Buying my first car was always going to be a struggle between heart and head. The heart, of course, was saying “Go for the 10-year-old Alfa GT”. The head (and dad) was saying “Go for something new or near new and reliable”. Enter the Mitsubishi Lancer, a car that some might sarcastically argue is almost as old as my dad.
Now, you might be thinking why the Lancer? After all, there are plenty of other newer competitors around. Well, while far from perfect, as you are about to read, once you look beyond fancy electronics and the latest in engine and driving technology, there’s actually a lot to like about the Lancer as a first car.
Let’s start by talking money. When looking for my first car, I knew that I would be spending pretty much all of the money I had saved working ever since I was 14. Not only was there a limit on how much I would spend upfront, I also wouldn’t have a whole lot to spend in coming months if things went wrong. Hence the decision to go cheap and new rather than cheap and exotic.
At $22K, the Lancer came pretty much fully loaded, especially when compared with other competitors at its pricepoint at the time (most notably the 2015 Holden Cruze Equipe and Hyundai i30 Active). Of course, I should acknowledge that while the Lancer marches on seemingly forever, the offerings by those brands have moved on since then.
On the topic of costs, the Lancer has one of the best ownership costs in the market. Five-year warranty, five years’ capped-price servicing and five years’ roadside assist. Service intervals are 12-monthly (not six-monthly like Subaru’s Impreza at the time) and cost $260 each for the first five years. For a first-car buyer with a limited budget, long-term ownership costs are an extremely important factor.

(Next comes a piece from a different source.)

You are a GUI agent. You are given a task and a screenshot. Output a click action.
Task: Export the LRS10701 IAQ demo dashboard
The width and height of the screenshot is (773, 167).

Of course, there’s also the way the Lancer drives. Being the GSR, it has Mitsubishi’s 2.4-litre MIVEC engine, good for 124kW and 220Nm of torque. While it’s a relatively portly thing (for a small car) at 1400kg, its performance is above those at its pricepoint, and you certainly notice its extra 20kW advantage over the competition when overtaking while out on the open road.
Fuel economy is also pretty good for an old school, non-turbo engine. On a recent drive from Sydney to the Southern Highlands, I averaged 5.2L/100km. The CVT gearbox is also a pretty good thing. While I’m probably not the biggest fan of CVTs, the Lancer certainly makes a sound case. Around town it holds the revs, allowing for spritely acceleration, while sitting at 2000rpm at 100km/h on the freeway. Throw in the fact that this engine has been tried and tested for over a decade now, and the result is pretty much bulletproof reliability.
Handling is possibly a surprise. Sitting on 18-inch wheels, steering feel is pretty good, while perhaps being a tad heavy when manoeuvring in a car park. Overall, though, it’s pretty direct and perfectly acceptable for a car of this price. The suspension is quite supple and handles bumps and speed humps without the crashing and terseness of other cheap suspension set-ups found at this pricepoint. The car itself is quite nose heavy, so understeer at high speed is to be expected. Maybe something better than the standard Nexen tyres would be a better handling/ride trade-off.
As for the interior, I admit there is a fair bit of hard plastic, but it’s nicely textured, and all well screwed together with no rattles. The doors come cladded in leather and close with a very solid thunk reminiscent of my dad’s Audi. Happily, unlike the Audi there are no quality niggles like squeaks and rattles! The seats are comfortable and well contoured. Other touchpoints are also pleasing, such as the leather steering wheel and gearknob. One small but impressive feature, the beautiful aluminium paddle-shifters feel like they are out of a $100K BMW. They comfortably outdo the plastic ones on the back of the steering wheel on my dad’s Audi S3.
Annoying features? Well, there are definitely a few. Why on earth do carmakers only put auto up-down switches for the driver’s window? Is it really that expensive to fit them to all the doors? The fuel gauge also tends to have the accuracy of a North Korean missile once it falls below half a full tank, often indicating that you have far less fuel than you actually have.
Also, despite the presence of a touchscreen, there’s no Apple CarPlay or Android Auto, although part of that can be blamed on this car being purchased back in 2015 and being designed a long time before that.
Overall? While I had my heart set on the Alfa, the reality is that dad was probably right (but don’t tell him!). The priorities for a first-car buyer are quite specific and budget sensitive. Put in context, the Lancer stacks up well against its rivals when viewed through the lenses of a first-car buyer. This goes a long way to explaining why there are so many of them in the Macquarie Uni carpark!
Three years from now (and who knows, hopefully working for CarAdvice…), would I buy the Lancer if looking for that sort of car again? Probably not. In fact, that’s probably when I’ll get that 10-year-old Alfa GT, or something obviously more exotic than the Lancer. But despite being conceived somewhere back towards the Middle Ages, the Lancer does more than enough things right to appeal to the first-car buyer.